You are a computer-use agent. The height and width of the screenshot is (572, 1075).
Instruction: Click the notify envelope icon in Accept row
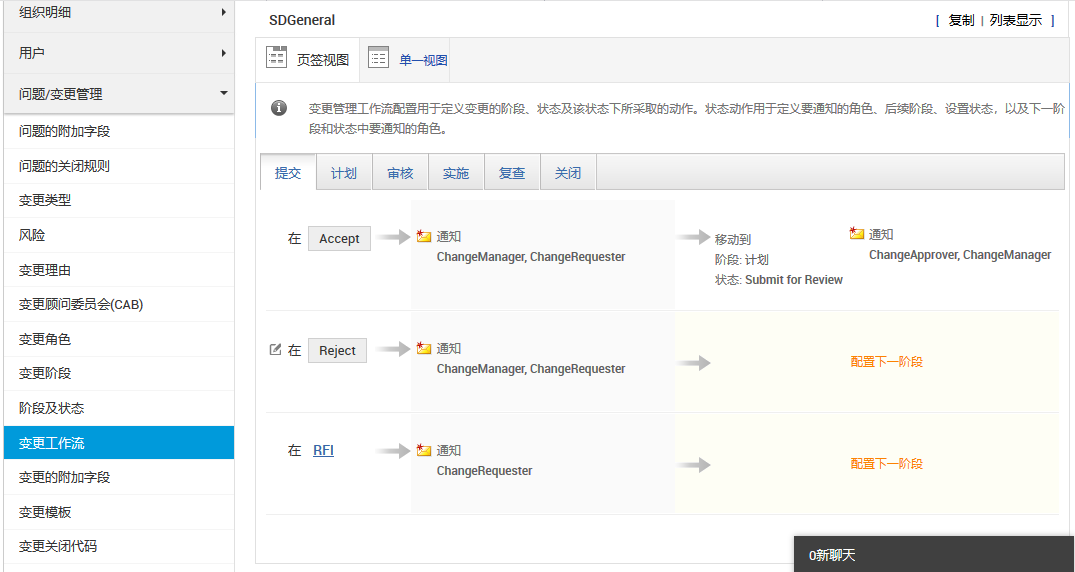click(x=424, y=237)
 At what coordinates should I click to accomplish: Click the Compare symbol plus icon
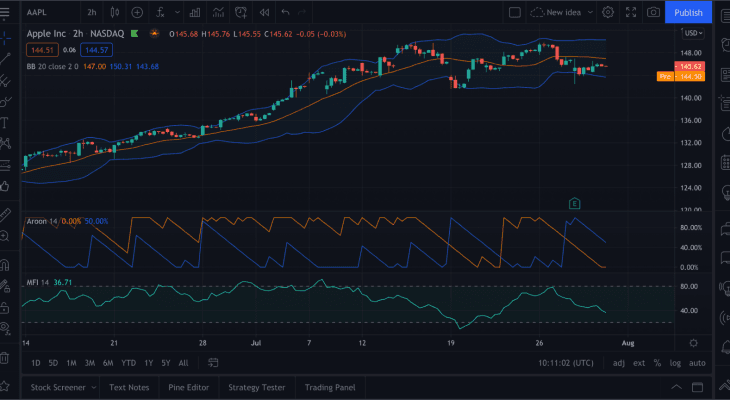click(136, 12)
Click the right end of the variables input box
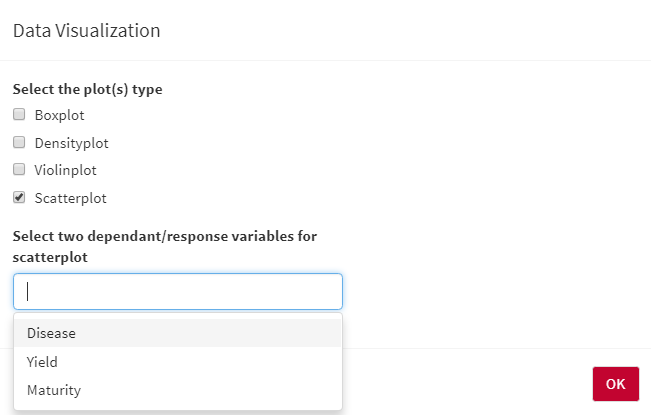 tap(328, 291)
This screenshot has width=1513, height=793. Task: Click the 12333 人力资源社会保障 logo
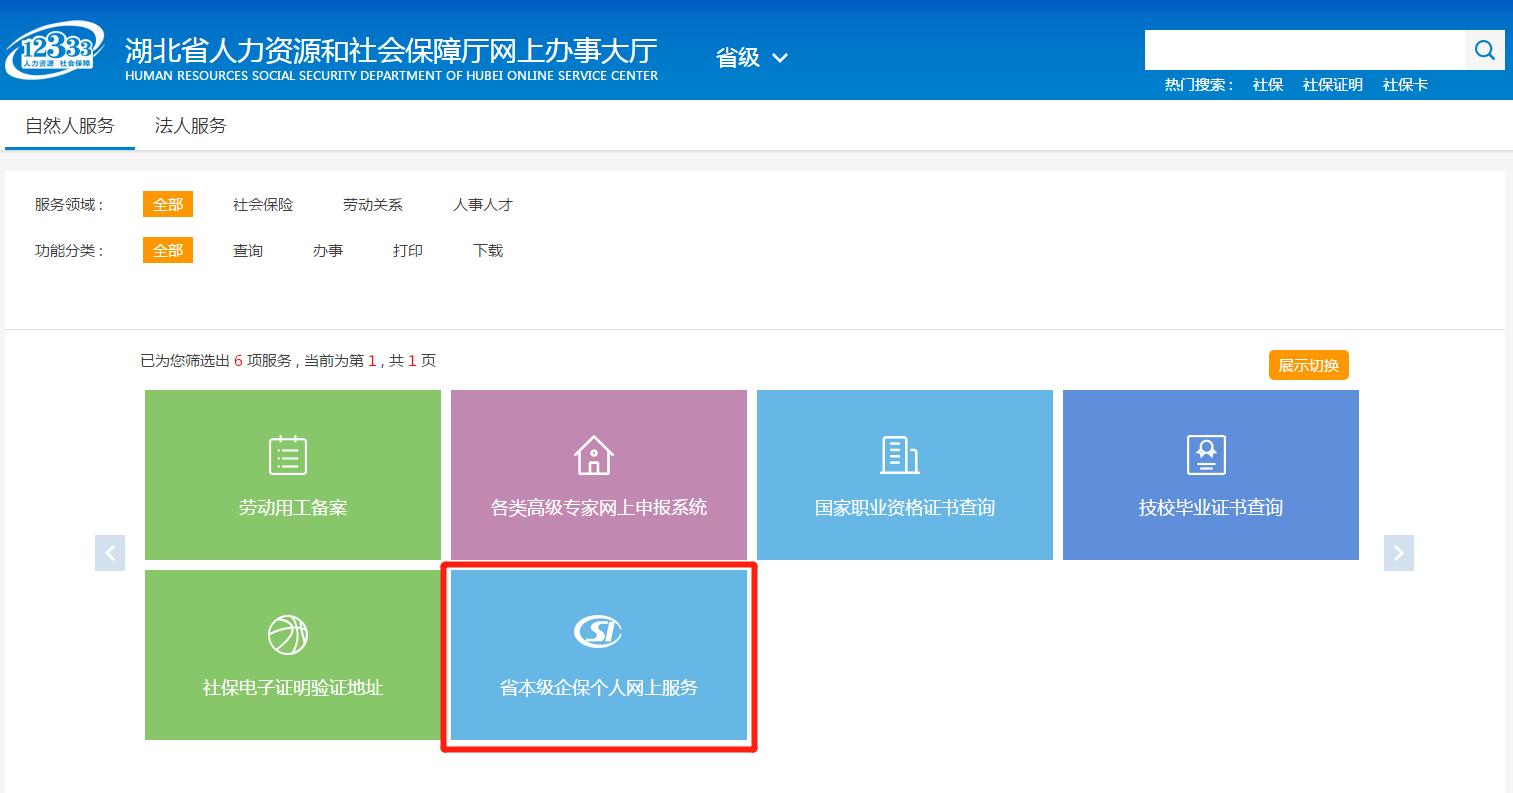tap(55, 49)
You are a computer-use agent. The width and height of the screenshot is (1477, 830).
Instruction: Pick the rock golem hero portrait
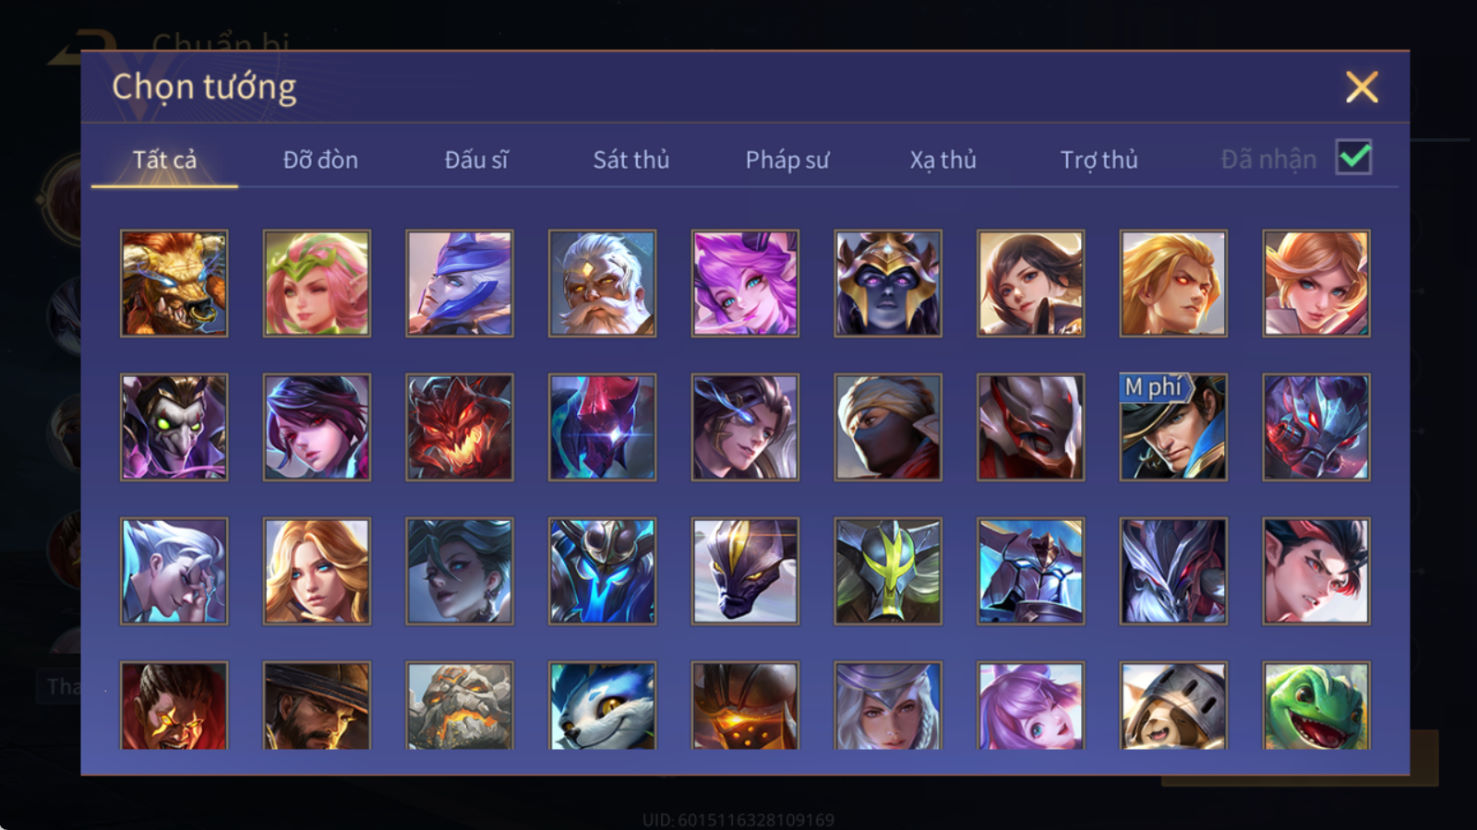click(x=460, y=706)
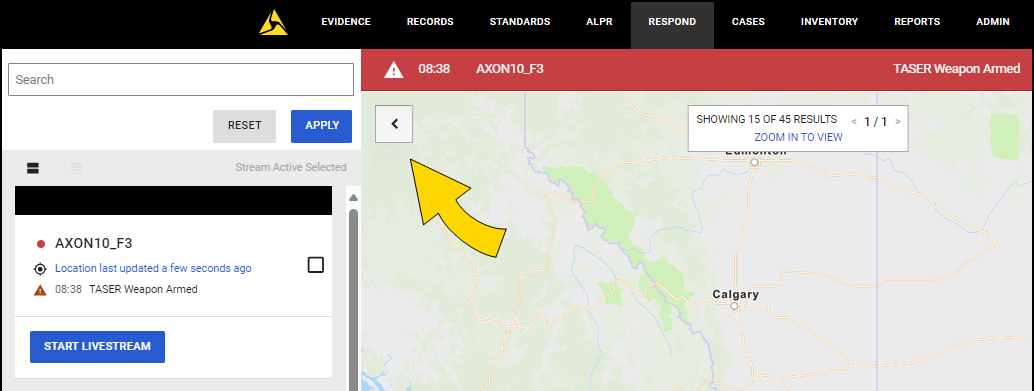Click the scrollbar up arrow in device list
This screenshot has height=391, width=1034.
click(353, 198)
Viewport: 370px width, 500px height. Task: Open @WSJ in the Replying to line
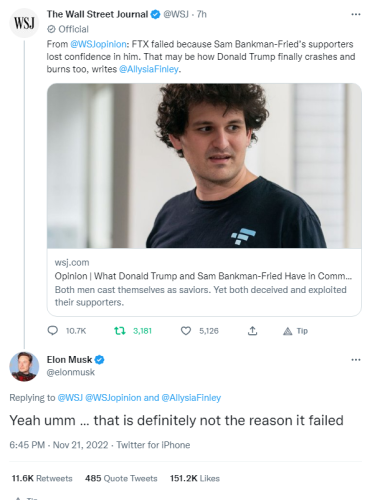click(x=70, y=398)
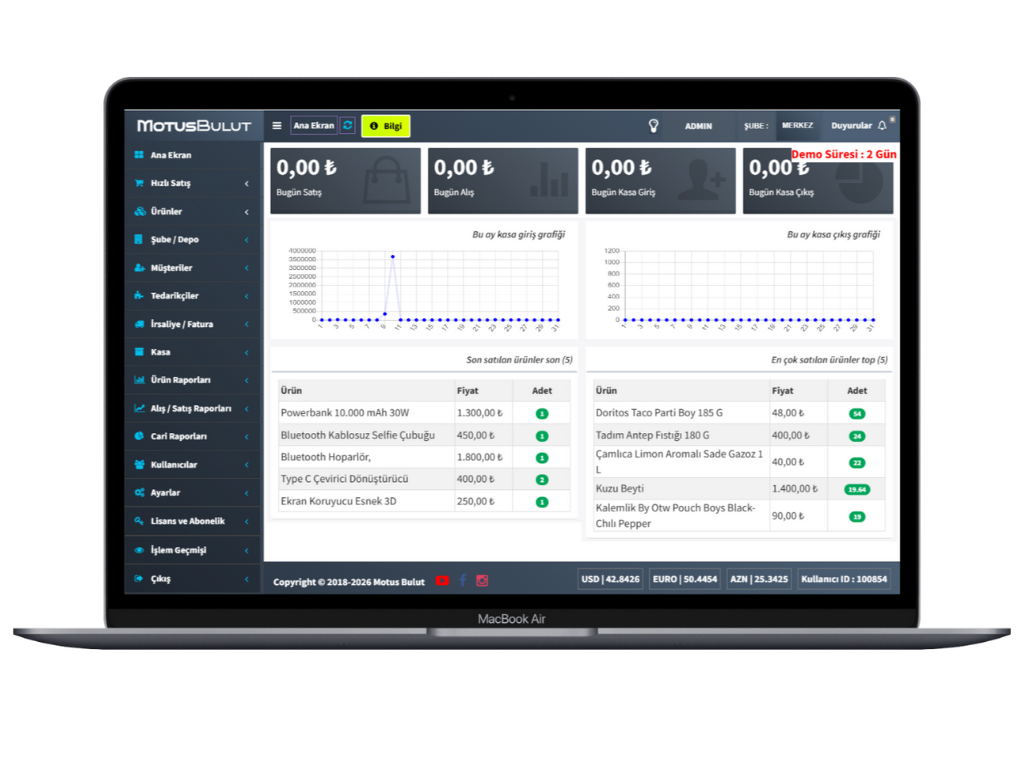Click the shopping cart icon for Hızlı Satış
The image size is (1024, 768).
tap(139, 184)
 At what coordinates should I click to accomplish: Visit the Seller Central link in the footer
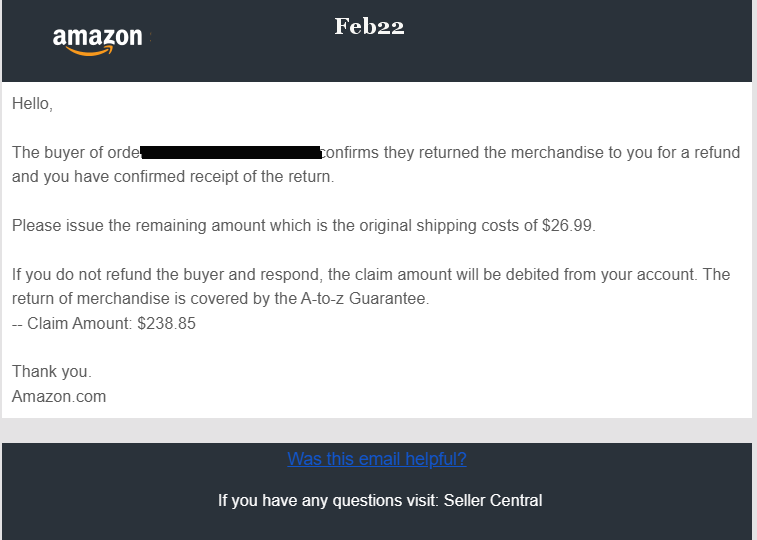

● **About this exercise**
Every entry above, pictures excluded, needs to be duplicated exactly.

● **Solution for this problem**
You are a computer-use agent. The height and width of the screenshot is (572, 1075).
Instruction: Click the notify envelope icon in Accept row
click(x=424, y=237)
 At what coordinates should I click to accomplish: Click the Compare symbol plus icon
click(136, 12)
Click the right end of the variables input box
 tap(328, 291)
This screenshot has width=1513, height=793. Task: Click the 12333 人力资源社会保障 logo
tap(55, 49)
You are a computer-use agent. The width and height of the screenshot is (1477, 830).
Instruction: Pick the rock golem hero portrait
click(x=460, y=706)
Click the scrollbar up arrow in device list
This screenshot has height=391, width=1034.
click(353, 198)
Viewport: 370px width, 500px height. Task: Open @WSJ in the Replying to line
click(x=70, y=398)
Click the shopping cart icon for Hızlı Satış
The image size is (1024, 768).
tap(139, 184)
 At what coordinates should I click to accomplish: Visit the Seller Central link in the footer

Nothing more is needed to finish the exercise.